The story is set in the post-apocalyptic time period of 2037. Surviving Humans scavenge for resources in a hostile world. 8th Raiders have scorched the earth and “The 9th Raider” “is yet to come. Legends tell of the Hopi Indian Prophecy being an omen for the final survival of the human population. Hope comes when a survivor discovers a crypto network that left behind a digital-powered ark to save humanity.

Director/Filmmaker: Dallas Santana Founder of Crypto fund MMF ( Momentum Media Fund), Momentum Studios, and NFT Blue.

Director’s Background:

I was raised by a European mother who was both a journalist and a part-time professor of Native American Studies. By age 11, I had already been on many interview sessions with Wampanoag Native Tribal leaders, watching close by as my mother developed relationships with native leaders and passionately sought to bring their stories to the surface. She took me along on her journalistic adventures, exploring with her great locations like the Narranganset’s “great swamp”, the battle scene of King Philip’s Indian-American war, where the last of the Narraganset Indians had been forced to live and survive deep in a swamp.

My father was raised by his grandfather, a very strict Choctaw and Chickasaw Indian. At age 15. he ran away from home and entered world war 2 in the US Army, and traveled all the way through the Pacific Combat Theater without getting caught being underage by his superiors. His father also joined two weeks later and enter combat as well in the Pacific. Days after the Japanese surrendered, my father’s unit was headed for Hiroshima, the site of the world’s second-only nuclear bomb ever detonated on a civilian population. Riding up in Army trucks and jeeps to the post-apocalyptic-like city with his unit, he saw firsthand the Armageddon-like destruction of an entire city and its 80,000 inhabitants.

One winter night when I was only 5 my father called me out of bed into the living room to tell me a story he felt was important to teach me about the world of humans.

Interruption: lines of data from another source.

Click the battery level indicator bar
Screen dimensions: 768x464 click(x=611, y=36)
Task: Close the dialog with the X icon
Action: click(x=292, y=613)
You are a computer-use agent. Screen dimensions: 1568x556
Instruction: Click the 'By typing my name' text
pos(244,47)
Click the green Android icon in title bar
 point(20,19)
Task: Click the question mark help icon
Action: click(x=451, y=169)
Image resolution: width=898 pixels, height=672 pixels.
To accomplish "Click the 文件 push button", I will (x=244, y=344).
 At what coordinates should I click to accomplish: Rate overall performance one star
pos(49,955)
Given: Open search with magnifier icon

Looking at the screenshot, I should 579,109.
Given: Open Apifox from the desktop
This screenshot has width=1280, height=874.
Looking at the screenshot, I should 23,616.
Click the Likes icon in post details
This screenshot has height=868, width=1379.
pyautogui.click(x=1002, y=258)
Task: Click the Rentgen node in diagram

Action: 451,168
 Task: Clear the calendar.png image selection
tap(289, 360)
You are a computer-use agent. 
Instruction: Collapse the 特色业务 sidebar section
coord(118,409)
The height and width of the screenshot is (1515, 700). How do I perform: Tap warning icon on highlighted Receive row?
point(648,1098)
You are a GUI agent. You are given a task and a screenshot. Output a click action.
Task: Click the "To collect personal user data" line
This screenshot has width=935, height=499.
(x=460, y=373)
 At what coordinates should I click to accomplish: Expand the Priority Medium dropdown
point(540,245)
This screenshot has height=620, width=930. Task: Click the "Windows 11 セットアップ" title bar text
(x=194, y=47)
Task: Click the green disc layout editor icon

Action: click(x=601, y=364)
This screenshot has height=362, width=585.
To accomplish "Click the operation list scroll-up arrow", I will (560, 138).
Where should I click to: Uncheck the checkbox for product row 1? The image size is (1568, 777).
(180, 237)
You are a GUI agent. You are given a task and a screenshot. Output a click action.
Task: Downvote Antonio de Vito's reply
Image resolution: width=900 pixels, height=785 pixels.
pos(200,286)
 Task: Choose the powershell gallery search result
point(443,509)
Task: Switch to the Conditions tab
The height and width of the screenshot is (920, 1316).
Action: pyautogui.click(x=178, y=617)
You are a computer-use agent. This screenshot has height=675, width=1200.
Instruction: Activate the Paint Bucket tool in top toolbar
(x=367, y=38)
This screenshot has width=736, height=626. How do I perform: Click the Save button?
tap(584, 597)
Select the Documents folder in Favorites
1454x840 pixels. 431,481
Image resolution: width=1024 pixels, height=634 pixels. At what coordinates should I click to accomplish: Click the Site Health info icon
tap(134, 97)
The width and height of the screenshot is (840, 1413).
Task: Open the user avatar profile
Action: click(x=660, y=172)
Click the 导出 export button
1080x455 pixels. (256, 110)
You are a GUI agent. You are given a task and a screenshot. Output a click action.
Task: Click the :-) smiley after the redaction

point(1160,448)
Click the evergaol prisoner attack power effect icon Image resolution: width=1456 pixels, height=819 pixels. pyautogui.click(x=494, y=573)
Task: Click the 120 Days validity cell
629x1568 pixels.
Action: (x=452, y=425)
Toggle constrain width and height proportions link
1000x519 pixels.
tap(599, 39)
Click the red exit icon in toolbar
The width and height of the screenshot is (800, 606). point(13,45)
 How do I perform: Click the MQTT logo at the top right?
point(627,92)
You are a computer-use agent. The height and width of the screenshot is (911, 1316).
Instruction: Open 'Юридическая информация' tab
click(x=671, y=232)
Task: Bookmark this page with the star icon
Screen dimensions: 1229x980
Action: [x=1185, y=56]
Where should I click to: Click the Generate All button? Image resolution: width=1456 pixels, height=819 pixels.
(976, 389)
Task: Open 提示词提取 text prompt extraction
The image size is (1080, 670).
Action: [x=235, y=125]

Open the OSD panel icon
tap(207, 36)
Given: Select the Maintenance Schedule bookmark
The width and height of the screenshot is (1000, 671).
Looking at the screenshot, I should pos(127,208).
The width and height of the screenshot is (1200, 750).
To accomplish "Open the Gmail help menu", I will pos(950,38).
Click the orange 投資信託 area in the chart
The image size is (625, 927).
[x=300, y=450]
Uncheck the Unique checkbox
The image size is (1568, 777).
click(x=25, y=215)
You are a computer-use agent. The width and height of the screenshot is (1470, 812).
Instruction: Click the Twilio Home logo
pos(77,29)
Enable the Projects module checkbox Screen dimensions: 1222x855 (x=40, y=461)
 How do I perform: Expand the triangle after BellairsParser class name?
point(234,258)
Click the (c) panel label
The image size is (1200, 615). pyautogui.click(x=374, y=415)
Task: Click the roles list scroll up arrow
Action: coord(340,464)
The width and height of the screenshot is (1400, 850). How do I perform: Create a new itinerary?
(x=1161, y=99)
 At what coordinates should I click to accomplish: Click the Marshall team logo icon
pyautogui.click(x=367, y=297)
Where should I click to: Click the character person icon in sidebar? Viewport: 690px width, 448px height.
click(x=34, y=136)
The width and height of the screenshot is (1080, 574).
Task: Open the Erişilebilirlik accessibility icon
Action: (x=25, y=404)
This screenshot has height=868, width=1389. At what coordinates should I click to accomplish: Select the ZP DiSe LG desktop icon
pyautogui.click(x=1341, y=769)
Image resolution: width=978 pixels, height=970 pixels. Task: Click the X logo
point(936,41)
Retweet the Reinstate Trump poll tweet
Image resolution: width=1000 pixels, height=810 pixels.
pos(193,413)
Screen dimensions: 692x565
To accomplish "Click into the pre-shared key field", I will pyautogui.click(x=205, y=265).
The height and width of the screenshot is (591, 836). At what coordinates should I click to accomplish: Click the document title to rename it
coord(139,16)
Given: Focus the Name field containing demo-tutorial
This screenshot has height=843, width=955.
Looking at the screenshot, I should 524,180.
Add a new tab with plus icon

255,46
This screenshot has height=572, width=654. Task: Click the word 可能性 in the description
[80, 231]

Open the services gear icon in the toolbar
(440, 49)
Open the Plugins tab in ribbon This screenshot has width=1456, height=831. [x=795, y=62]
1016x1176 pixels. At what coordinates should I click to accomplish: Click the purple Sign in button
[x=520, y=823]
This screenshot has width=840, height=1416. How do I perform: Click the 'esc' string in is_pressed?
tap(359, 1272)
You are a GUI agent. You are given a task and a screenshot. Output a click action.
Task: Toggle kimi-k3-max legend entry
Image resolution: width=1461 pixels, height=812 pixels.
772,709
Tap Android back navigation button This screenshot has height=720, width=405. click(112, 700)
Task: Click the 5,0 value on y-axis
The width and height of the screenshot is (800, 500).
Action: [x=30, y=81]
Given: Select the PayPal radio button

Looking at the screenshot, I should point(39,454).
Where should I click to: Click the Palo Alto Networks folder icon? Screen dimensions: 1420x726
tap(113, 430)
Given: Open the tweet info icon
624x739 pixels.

He had many, but this one and the only story he had to get out of his heart and soul were about Hiroshima, it deeply pained him as he released the story before us telling us a few of the details. Later in life as I spent over a decade researching his story of being raised by a grandfather who was Choctaw-Chickasaw, I began to reach a deep grief-filled bowl of empathy to grasp his heartbreaking moments when arriving in Hiroshima to see Japanese children who looked much like the Indian blood children he grew up with as a child; now their homes destroyed by an atom bomb, homeless, starving without food for weeks, suffering from burns and radiation sickness, and now parentless. My father like a whole generation of veterans and civilians suffering from soul-shattering PTSD ( Post Traumatic Stress Disorder), never spoke ever again about any of his combat experiences, not even one.

My Father, Became One of the Only Americans to Ever witness Nuclear Bombed Hiroshima. He was just 15 years old.

That winter evening was one that I have retained for my whole life journey. A year before my mother died in 2020, I got to have my mother record her last video recordings with me where she explained to me for the first time the pain told my father to my mother and his experience arriving in Hiroshima and witnessing these parentless children with radiation sickness and body burns when he was only 15. She said that tore him to pieces and left him utterly breaking down in tears there in Japan. She also relayed the story of my father being raised by his mixed Choctaw/Chickasaw Grandfather, it was an important link to history and cultural history I wanted to know. When my mother passed this final story to me about child survivors in a horrific wasteland destroyed by human hands, I knew my next chapter of storytelling had begun. The 9th Raider was born. A fictional story about a young girl surviving in a world brought to the point of extinction.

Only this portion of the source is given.